Request:
Pick out and copy every line of the material that contains the string "Task". Case counts, so a line matches only when the capitalization is identical.

Extracted data entries:
=====

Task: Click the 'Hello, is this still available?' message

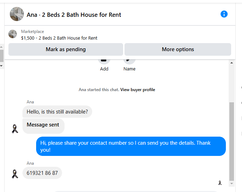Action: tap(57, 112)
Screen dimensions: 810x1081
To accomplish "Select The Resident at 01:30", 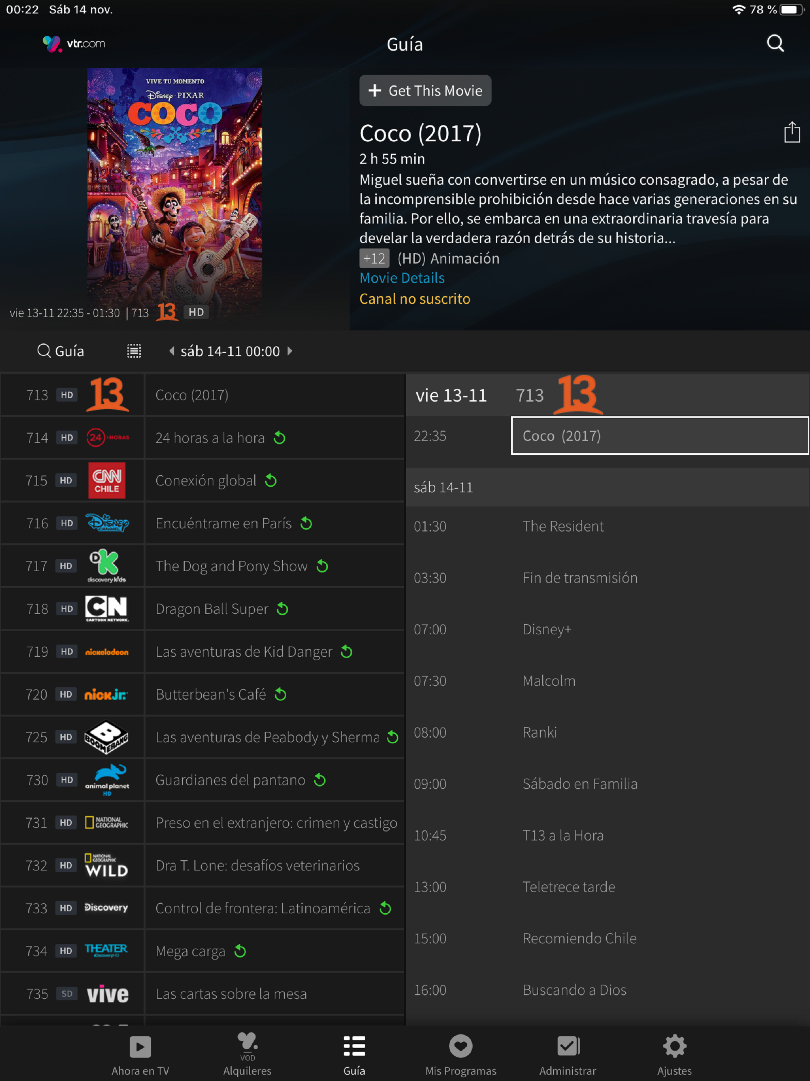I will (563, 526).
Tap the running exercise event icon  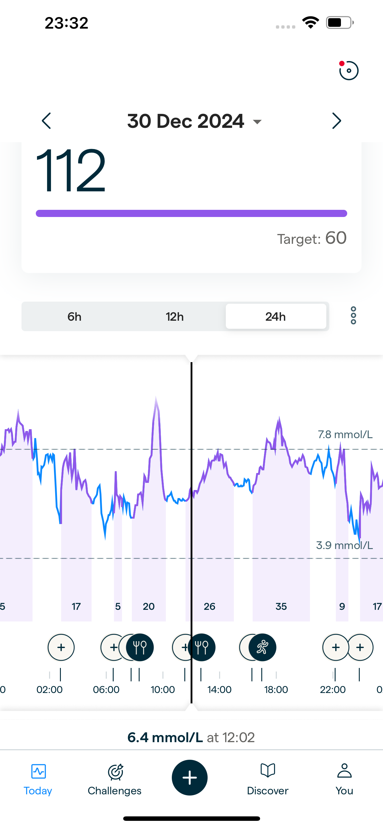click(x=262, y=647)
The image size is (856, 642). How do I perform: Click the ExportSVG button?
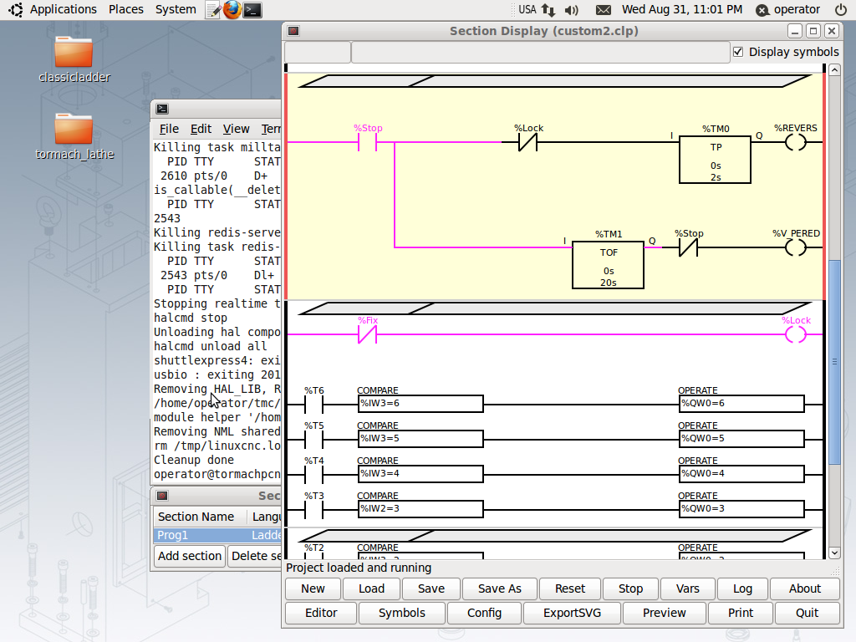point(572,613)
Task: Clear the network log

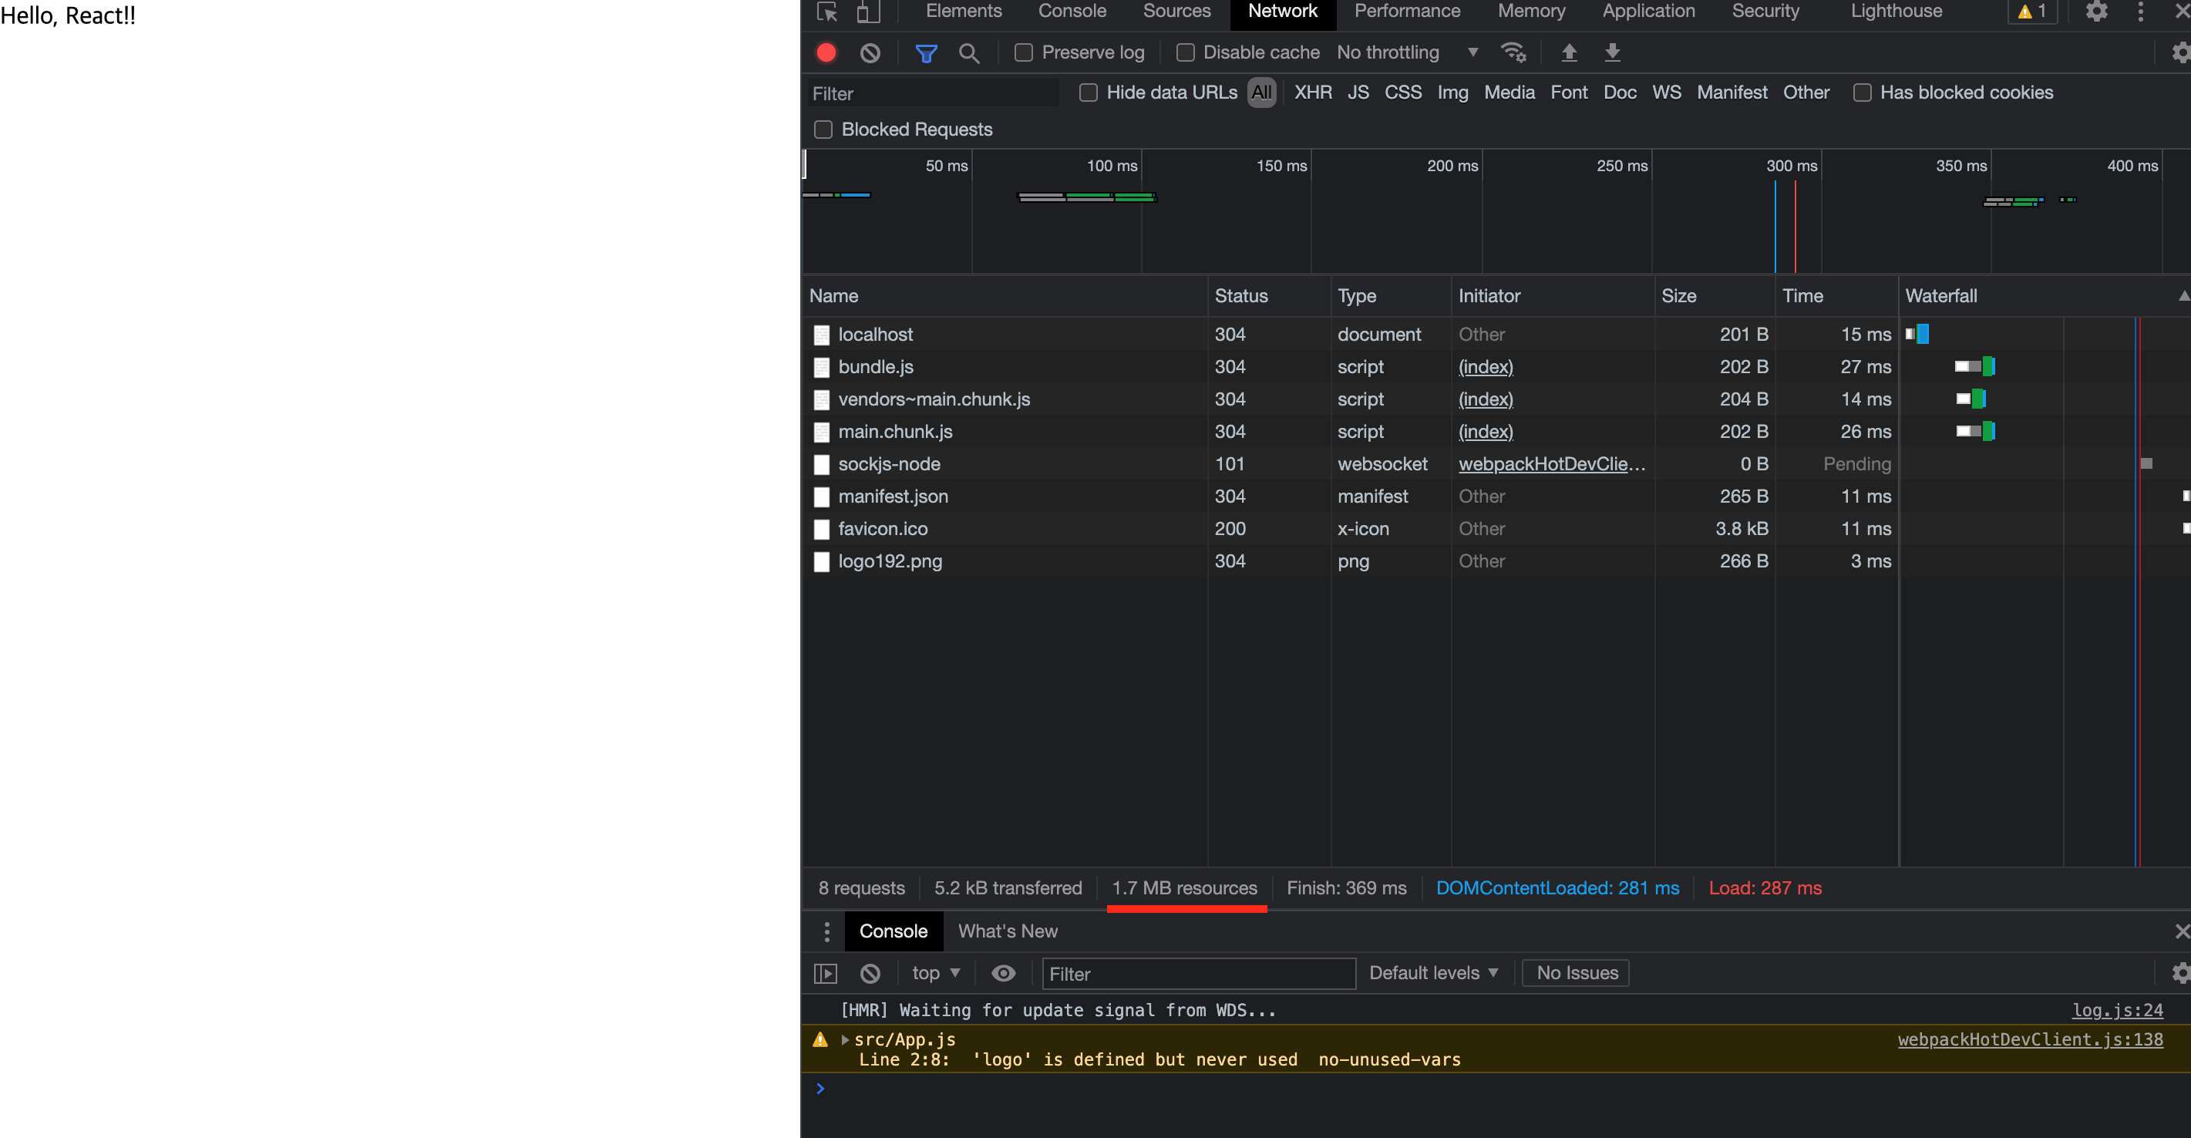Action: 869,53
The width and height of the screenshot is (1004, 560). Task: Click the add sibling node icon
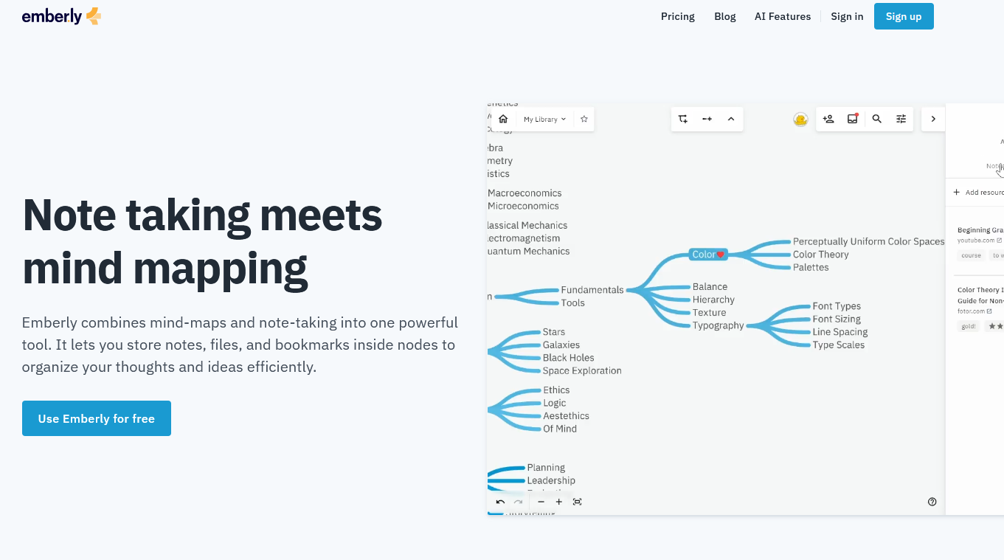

=====

Complete response:
Task: Click the 'Hello, is this still available?' message
Task: Clear the network log
The width and height of the screenshot is (1004, 560). Task: Click the add sibling node icon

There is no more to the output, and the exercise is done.